De diensten van (professionele) syndici
vallen hier doorgaans niet onder, tenzij zij
specifieke sociale diensten verlenen.
Kortom, artikel 44 WBTW is in de meeste gevallen niet van toepassing op de typische vastgoedbeheerdiensten van syndici. Deze vallen doorgaans onder de algemene BTW-plicht, tenzij er specifieke uitzonderingen gelden, zoals de regeling voor kleine ondernemingen.
BTW en prestaties van de
syndicus – Een complex
evenwicht
Een veelvoorkomende vraag is of
bijkomende beheersprestaties – zoals
buitengewone algemene vergaderingen,
schadebeheer, GDPR-prestaties, overdracht/
overname van syndicusdossiers en juridische
dossiers – binnen dezelfde vennootschap
aan BTW kunnen worden onderworpen Dit
blijft een terugkerend discussiepunt.
In een gemengd statuut, waarbij zowel vrijgestelde als BTW-plichtige handelingen worden verricht, is het mogelijk om extra prestaties aan BTW te onderwerpen.
Dit vereist echter dat aan drie belangrijke voorwaarden wordt voldaan:
- Duidelijke scheiding van activiteiten: BTW-plichtige handelingen moeten expliciet worden onderscheiden van de vrijgestelde basistaken. Sommige syndici kiezen ervoor om via twee vennootschappen te factureren: één vennootschap met BTW en een andere zonder BTW. Op die manier kan de scheiding tussen taken worden verduidelijkt.
- Specifieke facturatie: Bijkomende prestaties moeten afzonderlijk worden gefactureerd, waarbij duidelijk wordt vermeld dat hierop 21% BTW van toepassing is. Dit voorkomt verwarring bij mede-eigenaars.
- Transparantie naar mede-eigenaars: Het contract met de VME moet expliciet vermelden welke taken als facultatief worden beschouwd en welke aan BTW onderworpen zijn.
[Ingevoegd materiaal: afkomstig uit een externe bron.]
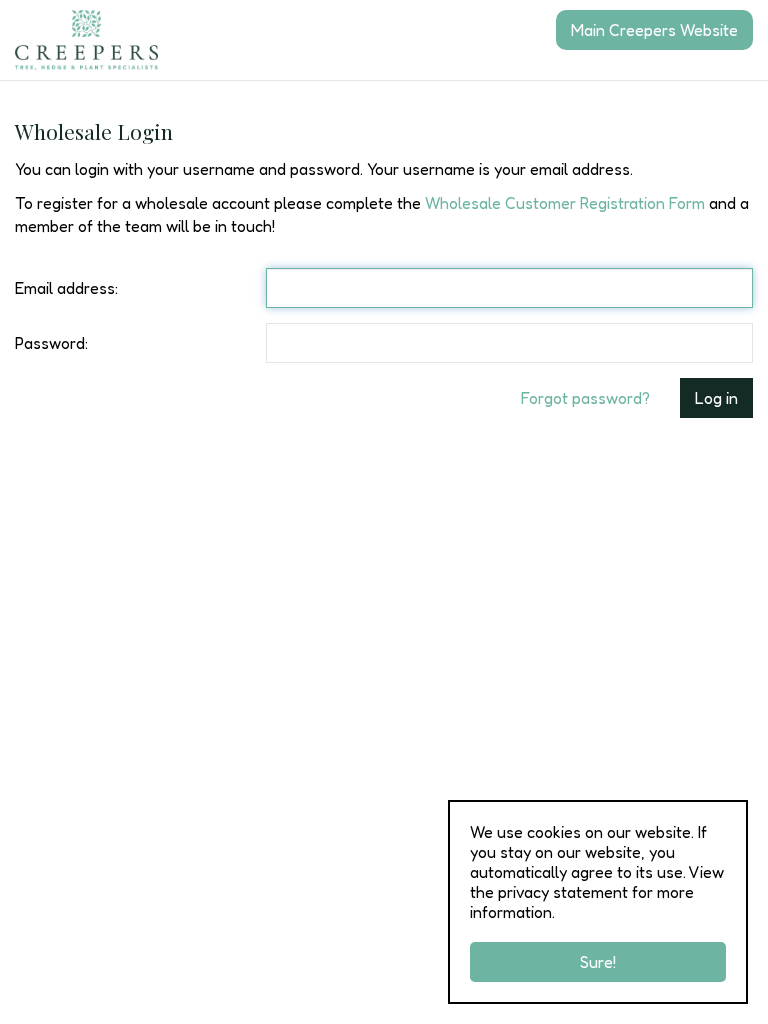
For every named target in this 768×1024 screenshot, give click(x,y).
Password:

Wanneer er duidelijke afspraken in het contract worden vastgelegd, vermindert het risico op geschillen aanzienlijk.
Het aanrekenen van BTW op aanvullende taken leidt tot een (21%) hogere kost, die niet recupereerbaar is voor mede-eigenaars. Voor de syndicus daarentegen kan deze praktijk financieel voordelig zijn, omdat BTW vooraftrek mogelijk is op de kosten die verband houden met deze prestaties.
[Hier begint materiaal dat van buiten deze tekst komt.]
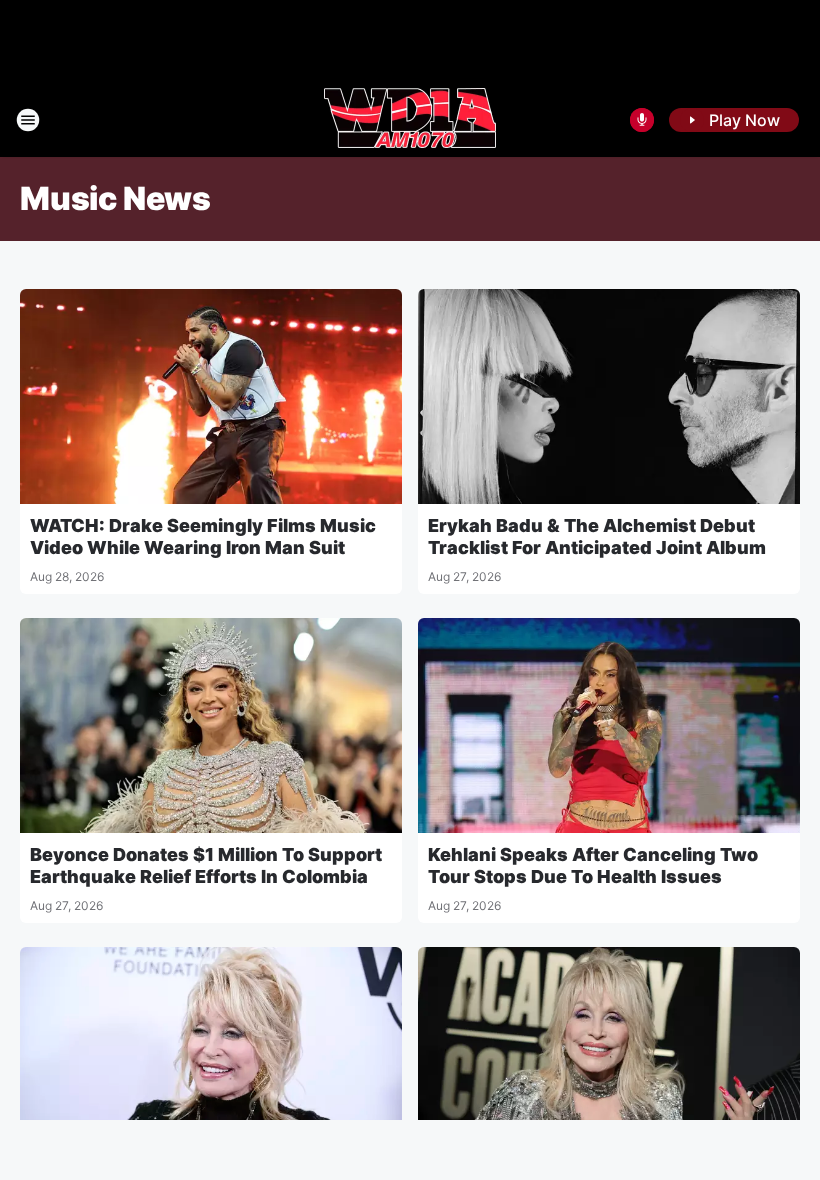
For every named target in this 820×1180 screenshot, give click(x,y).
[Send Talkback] (642, 120)
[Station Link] (410, 120)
Hoewel een gemengd statuut dit toestaat, kan de toepassing ervan tot ontevredenheid leiden. Dit is met name het geval wanneer vergelijkbare taken soms wel en soms niet aan de BTW worden onderworpen. Deze inconsistentie kan door mede-eigenaars als verwarrend of onrechtvaardig worden ervaren.
Voor een vennootschap die een groot deel van haar facturen zonder BTW uitreikt, kan een onevenwicht in de BTW-verrekening ontstaan. Wanneer de vooraftrek hoger is dan de uitgaande BTW, ontstaat er een BTW-tegoed. Dit tegoed kan worden teruggevraagd bij de BTW-administratie, maar dit proces is vaak administratief belastend en tijdrovend zijn. Het vermijden van een structureel BTW-tegoed vereist een zorgvuldig financieel beheer binnen de vennootschap.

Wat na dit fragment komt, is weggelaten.